[Work to be completed]
What is needed is an exact retyping of each entry, pictures excluded.
=== Begin Enclosure ===
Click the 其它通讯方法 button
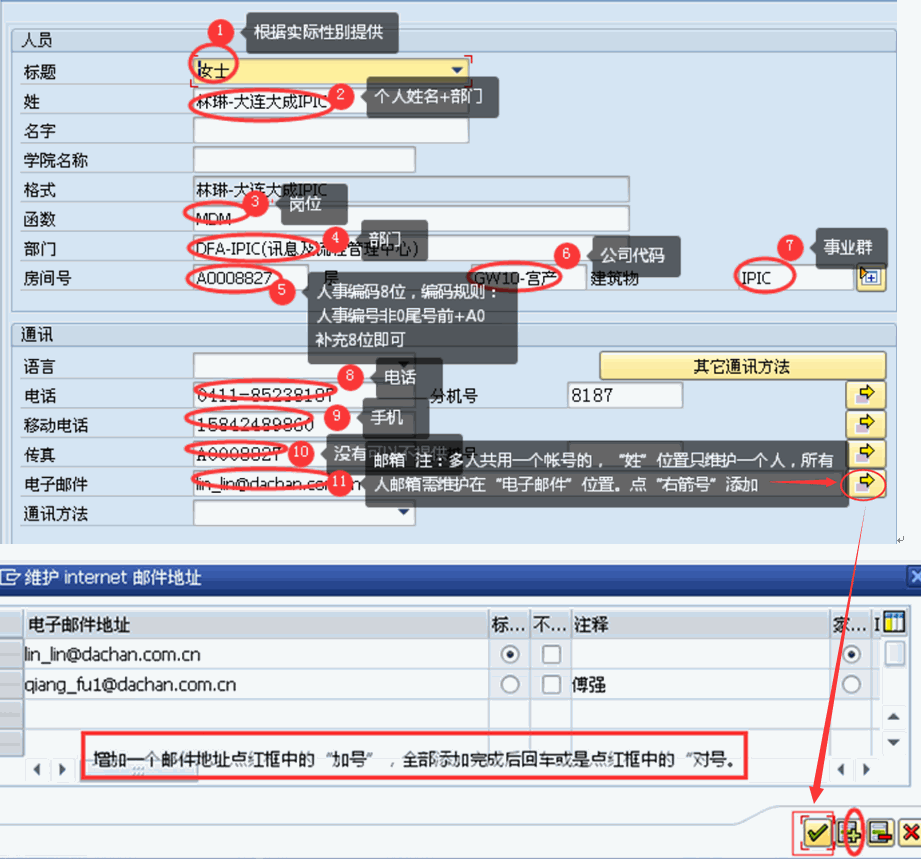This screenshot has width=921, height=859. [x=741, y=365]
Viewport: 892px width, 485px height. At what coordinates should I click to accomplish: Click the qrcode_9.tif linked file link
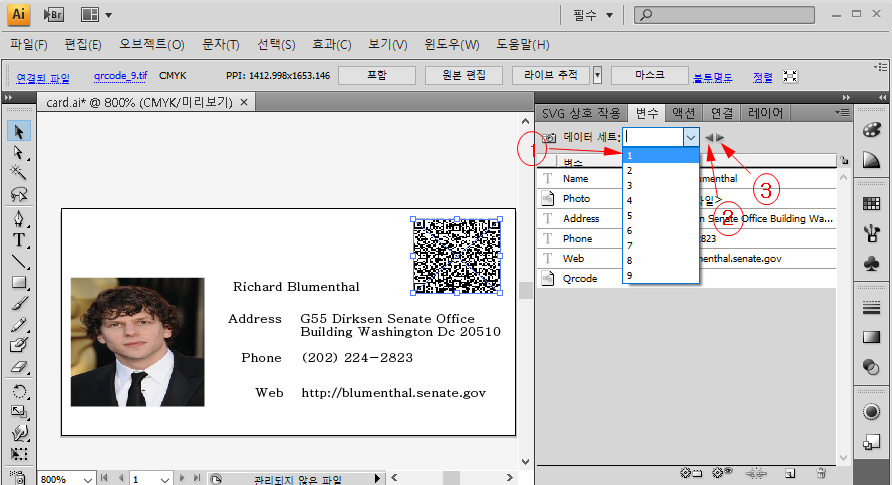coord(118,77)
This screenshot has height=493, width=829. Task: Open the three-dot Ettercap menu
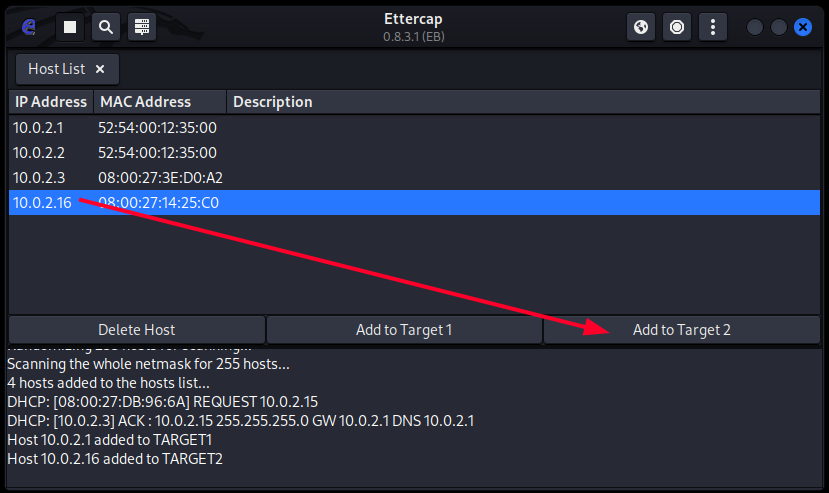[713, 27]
=== End Enclosure ===
[Answer space]
Click the 其它通讯方法 button
This screenshot has width=921, height=859. [x=741, y=365]
Viewport: 892px width, 485px height. At what coordinates should I click to accomplish: Click the qrcode_9.tif linked file link
coord(118,77)
This screenshot has height=493, width=829. Task: Open the three-dot Ettercap menu
[713, 27]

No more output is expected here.